Mortality and intraventricular hemorrhage (IVH) are common adverse outcomes in preterm infants and are challenging to predict clinically. Sample entropy (SE), a measure of heart rate variability (HRV), has shown predictive power for sepsis and other morbidities in neonates. We evaluated associations between SE and mortality and IVH in the first week of life.

Methods

Participants were 389 infants born before 32 weeks of gestation for whom bedside monitor data were available. A total of 29 infants had IVH grade 3 or 4 and 31 infants died within 2 weeks of life. SE was calculated with the PhysioNet open-source benchmark. Logistic regressions assessed associations between SE and IVH and/or mortality with and without common clinical covariates over various hour of life (HOL) censor points.

Results

Lower SE was associated with mortality by 4 HOL, but higher SE was very strongly associated with IVH and mortality at 24–96 HOL. Bootstrap testing confirmed SE significantly improved prediction using clinical variables at 96 HOL.

Conclusion

SE is a significant predictor of IVH and mortality in premature infants. Given IVH typically occurs in the first 24–72 HOL, affected infants may initially have low SE followed by a sustained period of high SE.

Impact

  • SE correlates with IVH and mortality in preterm infants early in life.

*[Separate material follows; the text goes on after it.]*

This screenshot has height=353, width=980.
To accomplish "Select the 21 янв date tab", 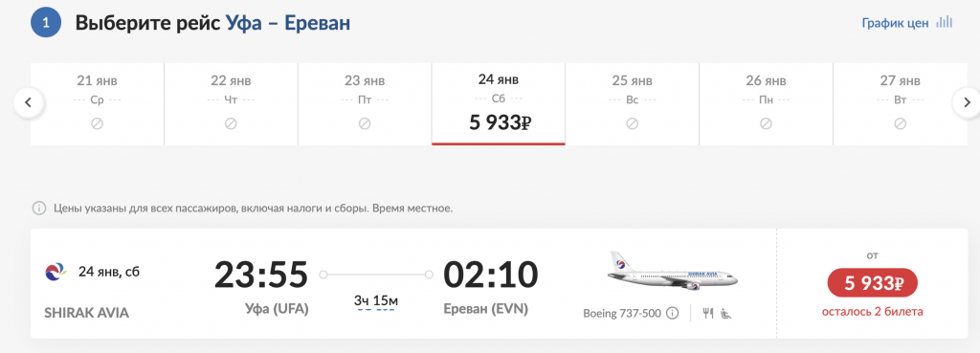I will tap(97, 103).
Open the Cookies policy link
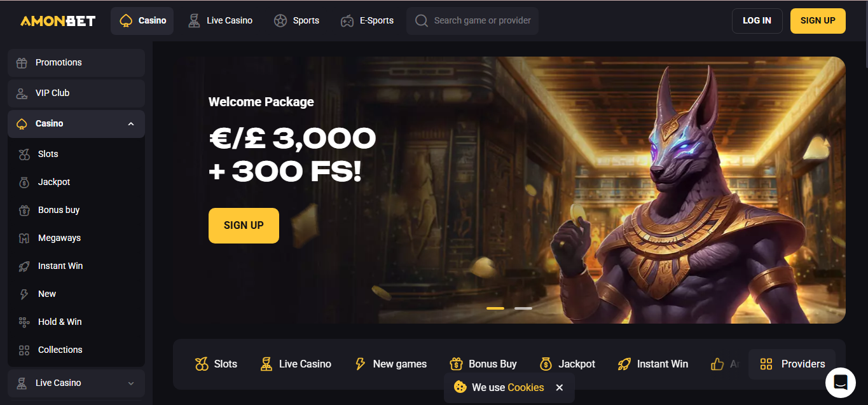The height and width of the screenshot is (405, 868). (x=526, y=387)
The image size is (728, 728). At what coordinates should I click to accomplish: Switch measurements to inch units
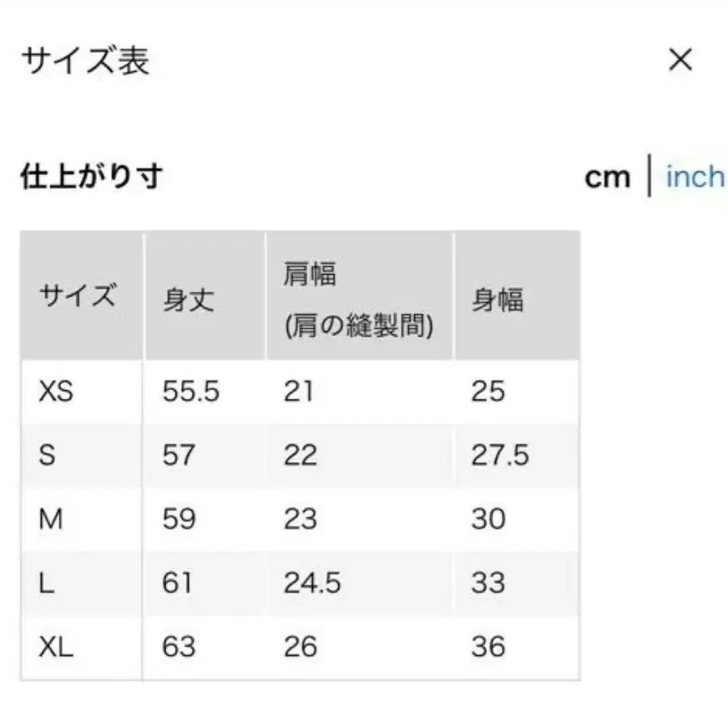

  • SE combined with clinical factors yielded ROC AUCs well above 0.8 and significantly outperformed the clinical model at 96 h of life. Previous studies had not shown predictive power over clinical models.

  • First study using the PhysioNet Cardiovascular Toolbox benchmark in young infants.

  • Relative to the generally accepted timing of IVH in premature infants, we saw lower SE before or around the time of hemorrhage and a sustained period of higher SE after. Higher SE after acute events has not been reported previously.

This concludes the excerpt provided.